• **YOUR INSTRUCTIONS**
An exact copy is required of every line from the one with "Where should I" through the end of the data below, and the pictures must stay out of it.

• **Saved entries**
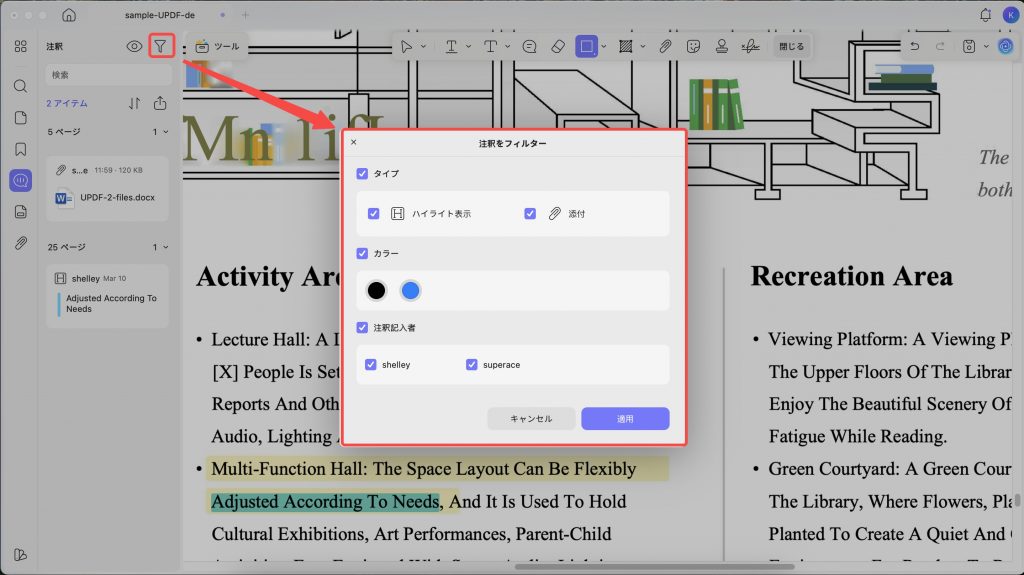The height and width of the screenshot is (575, 1024).
Task: Open the search panel in left sidebar
Action: click(x=21, y=86)
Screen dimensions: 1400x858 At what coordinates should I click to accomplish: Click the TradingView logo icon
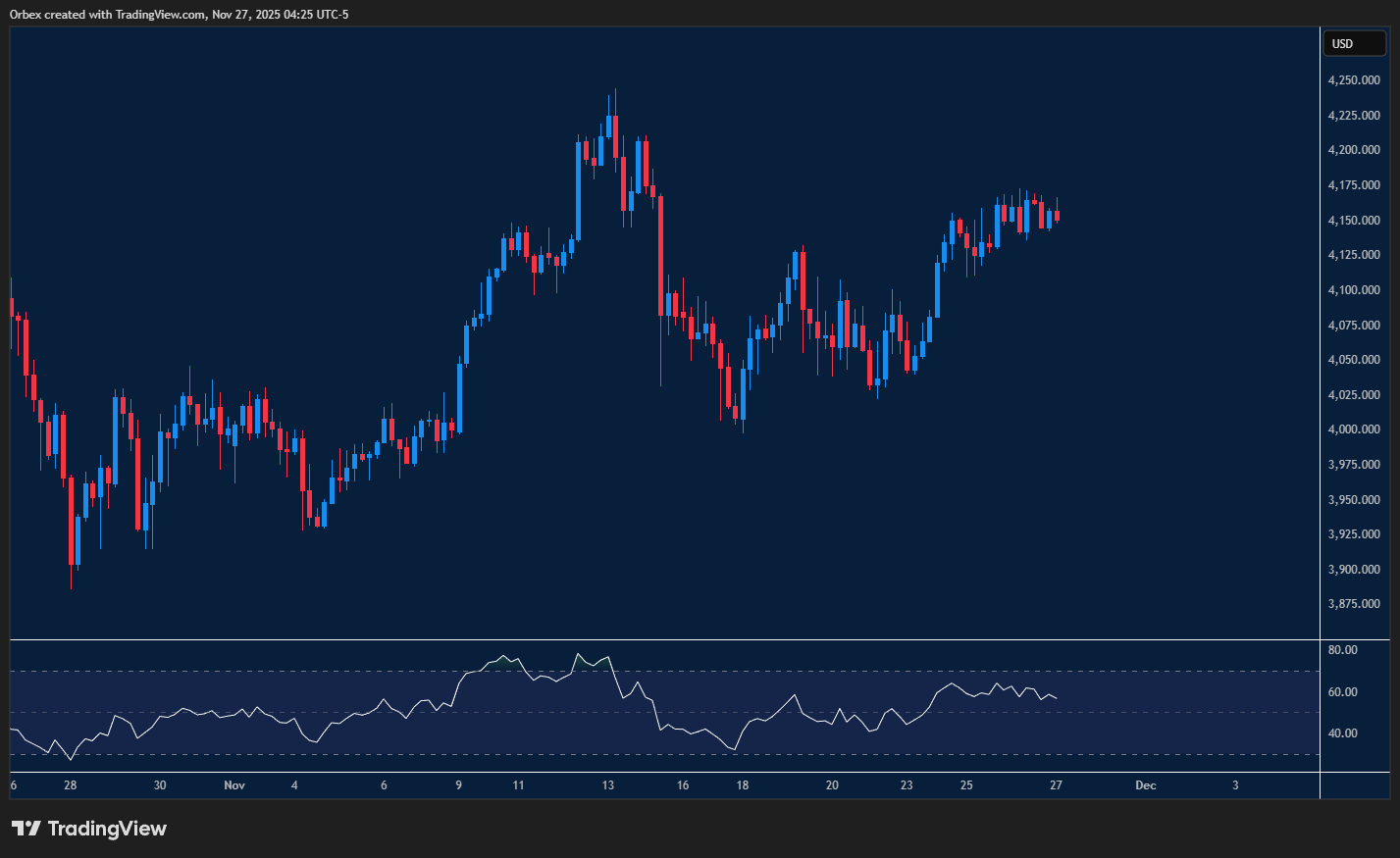pos(26,829)
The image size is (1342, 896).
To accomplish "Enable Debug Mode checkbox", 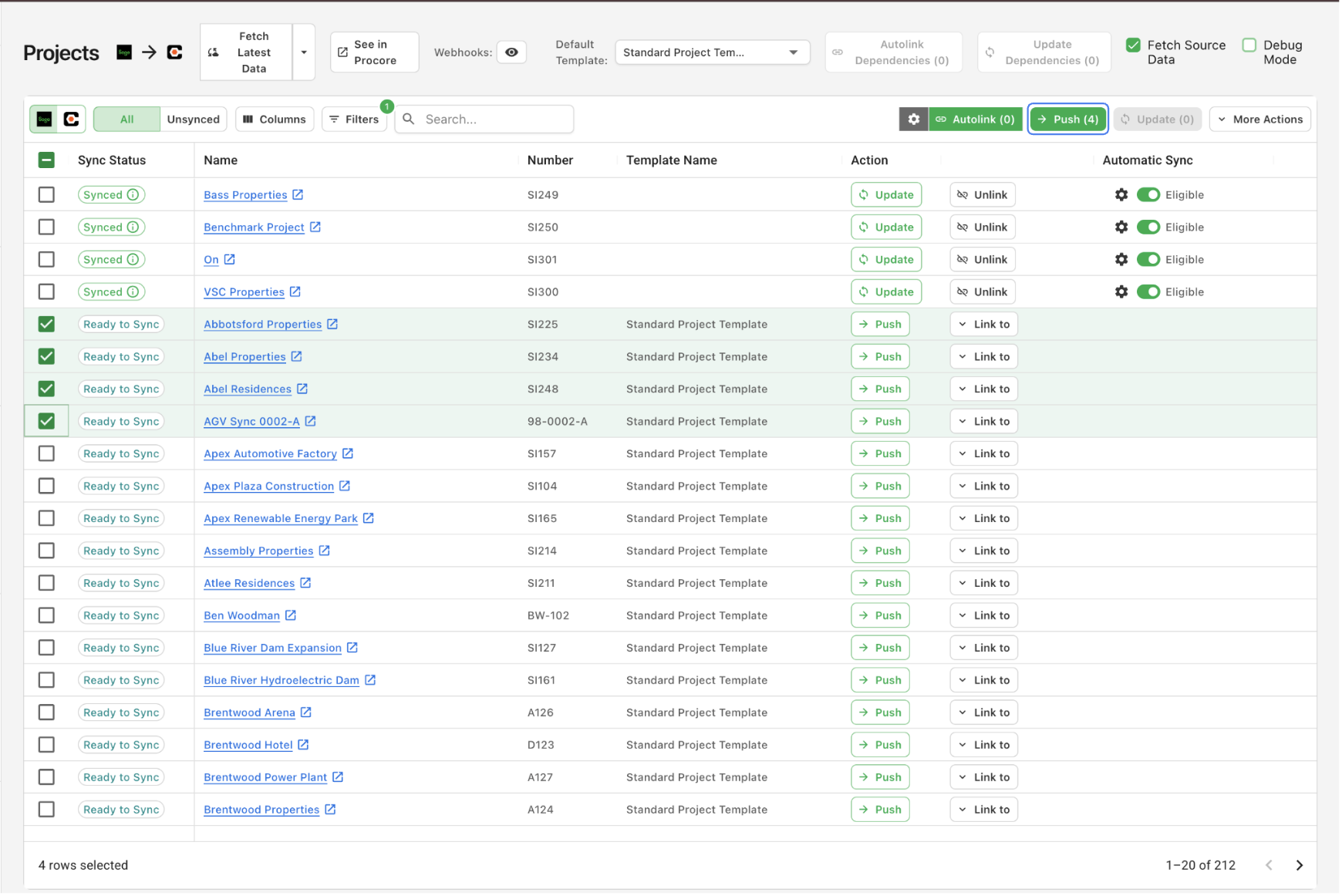I will tap(1249, 45).
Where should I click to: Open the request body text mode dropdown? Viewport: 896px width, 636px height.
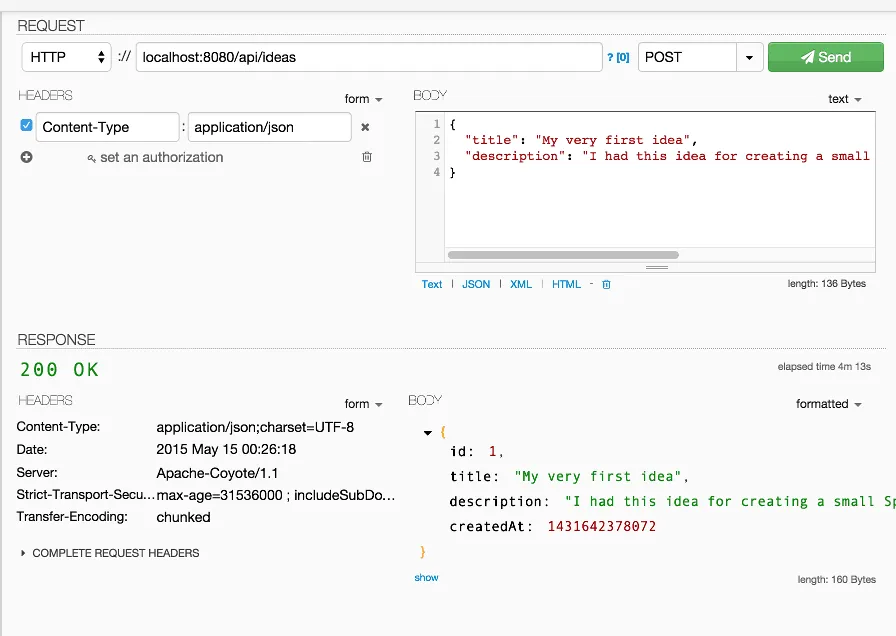coord(845,99)
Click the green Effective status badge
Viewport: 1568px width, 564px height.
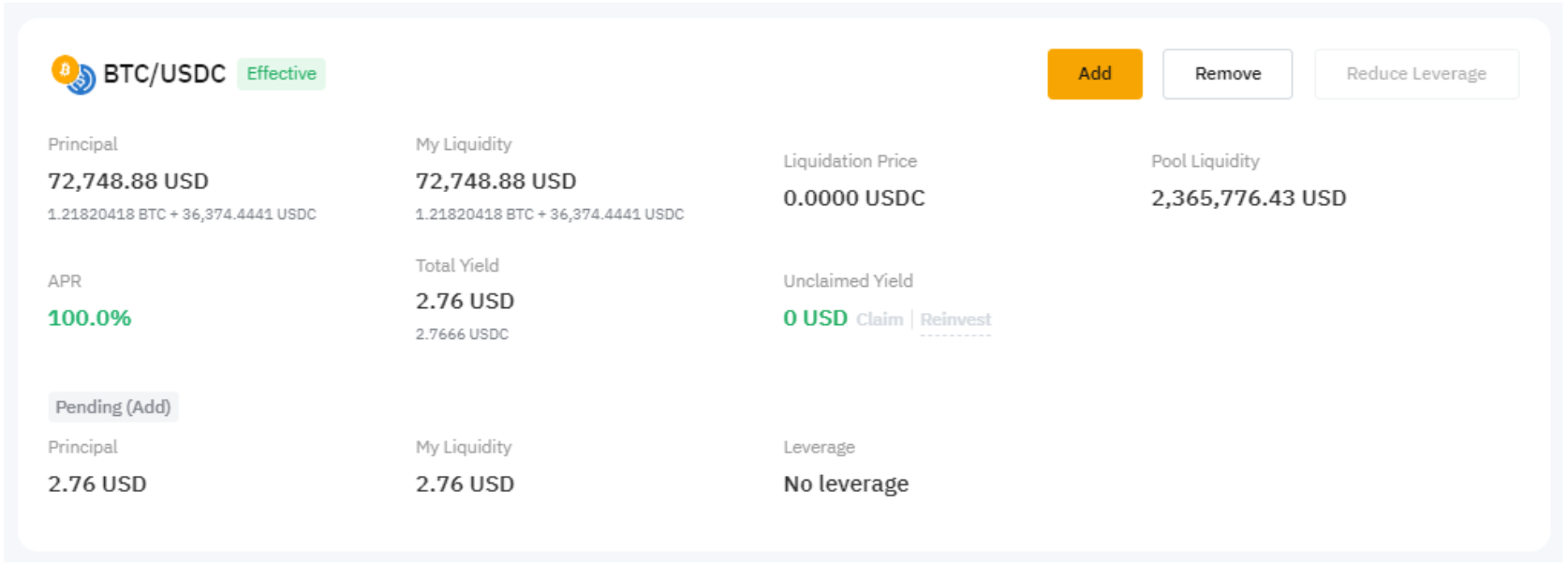point(281,74)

• **RESPONSE TO THIS TASK**
Where should I click to: Open the request body text mode dropdown? Viewport: 896px width, 636px height.
coord(845,99)
Click the green Effective status badge
Viewport: 1568px width, 564px height.
point(281,74)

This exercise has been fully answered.